### Source document
Monday Jul 19, 2021
KARACHI: The State Bank of Pakistan (SBP) on Monday noted that the economy made an “encouraging recovery” during the outgoing fiscal year (FY) 21 but warned that “certain structural vulnerabilities” continue to require the government’s attention.
The central bank issued the warning in its “Third Quarterly Report on The State of Pakistan’s Economy” for the fiscal year 2020-21 which was issued today.
“While the economy made an encouraging recovery during FY21, certain structural vulnerabilities continue to merit attention,” said the SBP.
To put fix those vulnerabilities the SBP pointed out that four areas required attention.
“First, in the agriculture sector, the secular decline in cotton production needs to be addressed,” said the SBP. It added that to fix this there was a need for the “timely availability of pest-resistant seed varieties”. It also said that further support from agriculture extension departments was required in particular to “promote the adoption of climate-smart farming practices that could enable better outcomes”.
“Second, in the external sector, the widening of the merchandize deficit needs to be contained to a sustainable level. Greater self-sufficiency in agriculture, through adoption of better farming and crop management practices, and maintenance of adequate stocks can reduce the need to import commodities (such as wheat, sugarcane and cotton) to bridge domestic shortfalls or counter temporary price pressures,” said the SBP.
The central bank said to resolve this there was a need to discourage the “import of luxury consumer items” and “greater diversification of exports, in terms of value-added items and destinations” needs to be promoted.
“Third, efforts are required to mitigate food inflation, triggered largely by supply-side issues in the management of agriculture commodities,” said the SBP.
It added that this can be achieved if there is “better coordination among federal and provincial food departments, provision of reliable data, vigilant monitoring of stocks and food prices, and timely import of commodities”.
“Fourth, the twin burdens of debt servicing and a narrow revenue base are leaving less fiscal room for public investment,” said the SBP. In response, it urged that there was a need to accelerate “efforts to broaden the tax base, increase documentation in the economy, improve public financial management, restructure loss-making public sector enterprises, and reduce circular debt of the power sector”.
Despite the warning, the report acknowledged that there was growing evidence that the economic recovery gathered further momentum during the third quarter of FY21.

(Entries contained in a dataset)
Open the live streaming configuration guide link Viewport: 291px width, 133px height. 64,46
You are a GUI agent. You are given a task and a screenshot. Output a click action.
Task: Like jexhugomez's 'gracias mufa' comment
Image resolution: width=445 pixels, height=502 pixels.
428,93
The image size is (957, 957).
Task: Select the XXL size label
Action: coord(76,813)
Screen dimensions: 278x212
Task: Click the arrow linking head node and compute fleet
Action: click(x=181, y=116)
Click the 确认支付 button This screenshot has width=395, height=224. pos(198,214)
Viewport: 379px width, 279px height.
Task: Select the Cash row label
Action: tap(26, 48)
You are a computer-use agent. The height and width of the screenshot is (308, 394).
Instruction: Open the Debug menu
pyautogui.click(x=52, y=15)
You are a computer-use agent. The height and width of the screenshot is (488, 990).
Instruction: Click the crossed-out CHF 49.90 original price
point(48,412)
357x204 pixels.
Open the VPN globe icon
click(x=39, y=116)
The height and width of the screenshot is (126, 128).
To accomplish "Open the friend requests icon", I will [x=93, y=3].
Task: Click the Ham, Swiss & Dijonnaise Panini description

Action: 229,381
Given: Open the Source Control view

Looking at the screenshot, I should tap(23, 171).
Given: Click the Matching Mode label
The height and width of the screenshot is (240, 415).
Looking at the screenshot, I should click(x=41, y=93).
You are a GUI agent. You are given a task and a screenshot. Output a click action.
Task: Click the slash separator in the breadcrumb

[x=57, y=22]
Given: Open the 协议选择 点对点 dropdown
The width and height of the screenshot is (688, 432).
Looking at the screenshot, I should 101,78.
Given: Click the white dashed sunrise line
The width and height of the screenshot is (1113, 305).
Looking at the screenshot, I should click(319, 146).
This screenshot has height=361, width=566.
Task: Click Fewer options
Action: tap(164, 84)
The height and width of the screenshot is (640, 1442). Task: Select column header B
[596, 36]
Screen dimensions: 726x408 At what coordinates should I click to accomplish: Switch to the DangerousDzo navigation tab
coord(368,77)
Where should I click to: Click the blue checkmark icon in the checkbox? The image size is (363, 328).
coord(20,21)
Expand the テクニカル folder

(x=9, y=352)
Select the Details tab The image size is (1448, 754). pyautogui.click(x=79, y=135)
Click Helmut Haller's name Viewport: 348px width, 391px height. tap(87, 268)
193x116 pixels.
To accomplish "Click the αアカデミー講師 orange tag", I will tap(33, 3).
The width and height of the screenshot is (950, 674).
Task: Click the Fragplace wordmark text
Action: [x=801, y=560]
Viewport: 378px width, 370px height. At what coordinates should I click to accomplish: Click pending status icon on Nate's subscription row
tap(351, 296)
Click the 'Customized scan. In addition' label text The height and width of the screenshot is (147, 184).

### About this exercise
Pick up the news report on the State Bank of Pakistan's economic review and keep writing it from the point where it stops. The entries have no connection to the report on Pakistan's economy.

### Expected answer
“The turnaround in the industrial sector, particularly large scale manufacturing (LSM), and the services sector, most notably in wholesale and retail trade, played a pivotal role. In the agriculture sector, record output of four out of five important crops – namely wheat, rice, maize and sugarcane – offset the decline in cotton production. Further growth in high frequency demand indicators, such as local cement dispatches, Petroleum Oil and Lubricants (POL) and car sales, consumer financing, sales of Fast Moving Consumer Goods (FMCG), and power generation, reflected the accelerating rebound in economic activity,” said the SBP.
The central bank said that against this backdrop it can forecast that the real GDP growth would be around 3.9% for FY21.
It noted that the favourable outcomes were supported by the pro-active response of policymakers to the COVID-19 pandemic.
“Even as the economy rebounds strongly, stability in key macroeconomic indicators on the fiscal and external side were an additional source of comfort, as the current account and primary balance both remained in surplus during Jul-Mar FY21,” said the SBP.
The report concluded that the “economic momentum is expected to accelerate further during FY22”.
“The optimistic outlook is premised on the expanding vaccine roll-out and relatively unhindered continuation of economic activity despite COVID-19,” said the SBP.
The report noted that the “Temporary Economic Refinance facility”, that provides long term lending for industrialisation, and “policy-led surge in construction and housing, and increased Public Sector Development Programe spending,” may act as key growth drivers in the new fiscal year.